The APP_SWE/PS1_ΔE9 transgenic mice are reported to develop cerebral Aβ deposits by the age of 5–6 months and CAA at 6 months, with abundant plaques in the hippocampus and cortex by 9 months, which continue to build up with age [47, 63, 90]. This mouse model has been well-characterized for behavioral deficits across various cognitive domains, although the time of onset and degree of impairment depended on the specific behavioral tests applied [64]. Typically, spatial memory and learning performance as measured by Morris water maze or Barnes maze is considered normal at 7 months of age and comparable to the non-transgenic mice. The hippocampal-based memory and learning functions are substantially impaired by 12 months [83, 134]. Contextual memory, however, may be impaired as early as 6 months of age, as shown by freezing behavior in fear-conditioning tests [72]. Our current data reveals early changes in the ADtg mouse retina between 4 and 8 months of age, including levels of ZO-1 expression, increased capillary degeneration, PDGFRβ deficiency, as well as vascular amyloidosis and leakage. These findings suggest that retinal vascular damage in ADtg mice may precede cognitive deficits. Importantly, a recent investigation in the cerebral cortex of this mice model demonstrated early pathological changes to capillaries at 4–5 months of age, prior to the appearance of CAA and cognitive impairment [71]. Here, the lack of cognitive data or assessment of retinal vascular Aβ and vascular PDGFRβ in mice younger than 4 months limits our ability to determine how early vascular pathology occurs in the retina and its relationship to cognitive deficits. Future studies should explore if any of the biomarkers tested in this study manifest before cerebral pathology and cognitive impairment in this mouse model.

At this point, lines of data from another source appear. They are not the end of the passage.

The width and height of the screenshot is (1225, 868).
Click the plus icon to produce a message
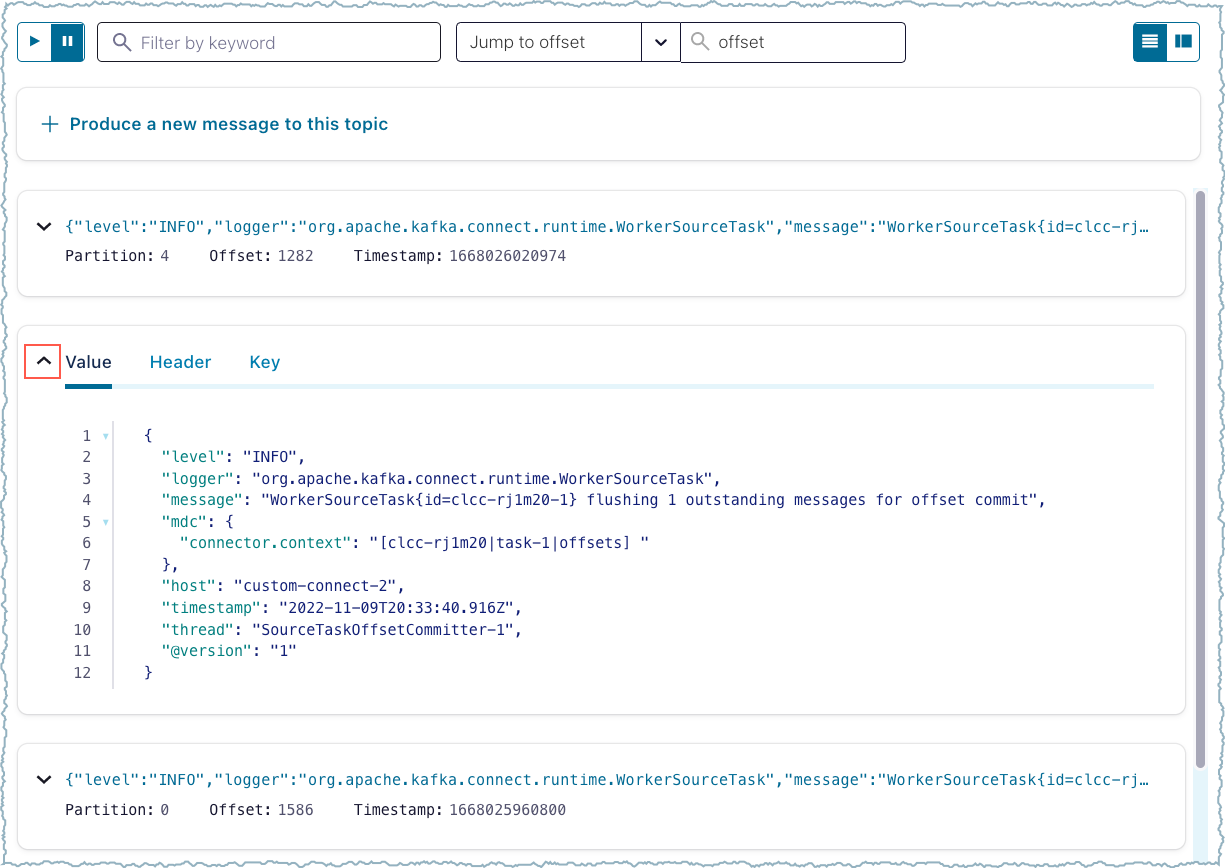point(50,124)
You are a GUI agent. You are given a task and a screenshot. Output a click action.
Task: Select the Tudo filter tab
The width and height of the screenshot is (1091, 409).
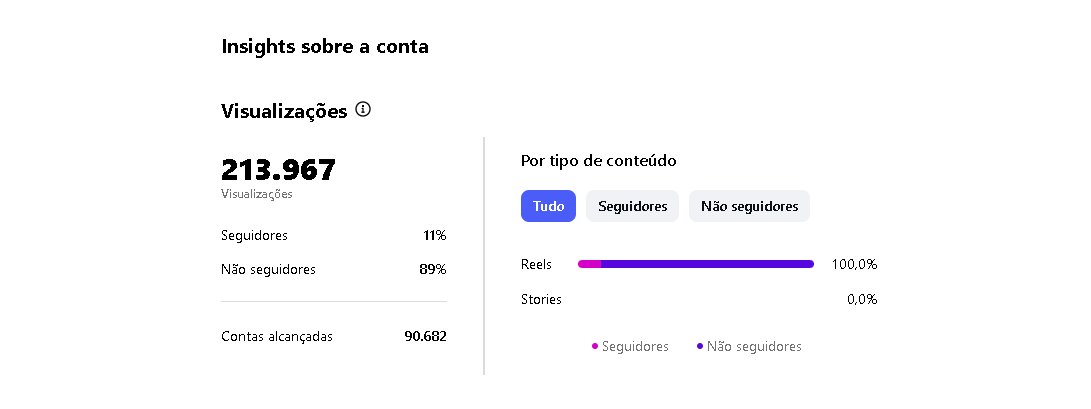[548, 206]
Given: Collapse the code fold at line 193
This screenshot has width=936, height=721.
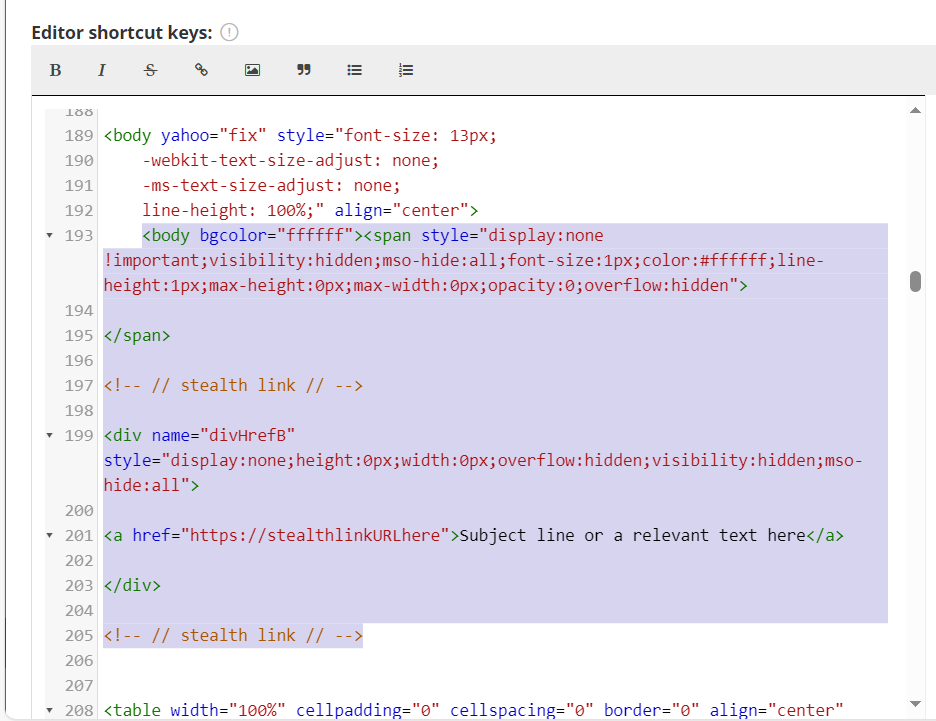Looking at the screenshot, I should (x=49, y=235).
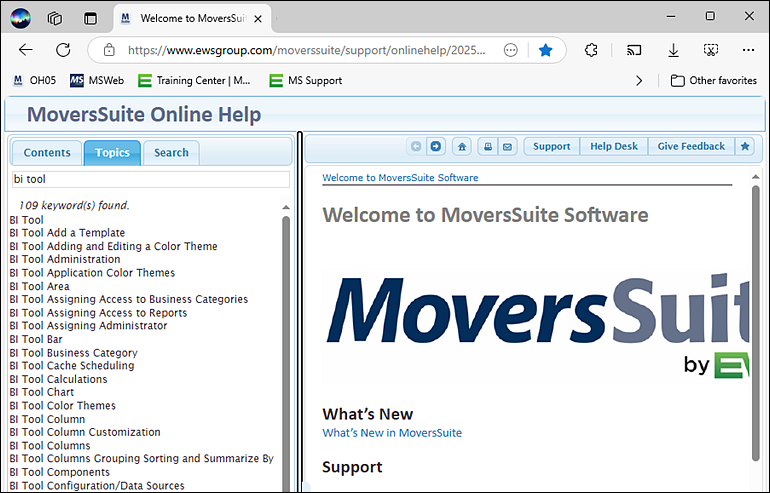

In summary, our study provides a quantitative evaluation of retinal microvascular and iBRB integrity in the double-transgenic APP_SWE/PS1_∆E9 mouse model. We identified early and progressive degeneration of retinal capillaries, PDGFRβ loss, retinal microvascular Aβ accumulation, disrupted tight junctions, induced NF-κB inflammatory response, and retinal microvascular leakage. These results have extended our understanding of microvascular damage in the AD retina and have provided multiple new candidate retinal biomarkers. Our study provides further incentive to examine retinal capillary degeneration via OCTA and BRB leakage by fluorescein fundus imaging. Future developments allowing for retinal PDGFRβ or pericyte imaging by application of techniques such as adaptive optics and high-resolution retinal vascular amyloid imaging should facilitate the detection of more specific vascular damage in AD. Together with the recent developments of OCTA, retinal amyloid imaging, and retinal hyperspectral imaging in AD models, this study introduces novel retinal vascular imaging biomarkers that could be detected via a combined noninvasive retinal imaging approach for AD screening and disease monitoring.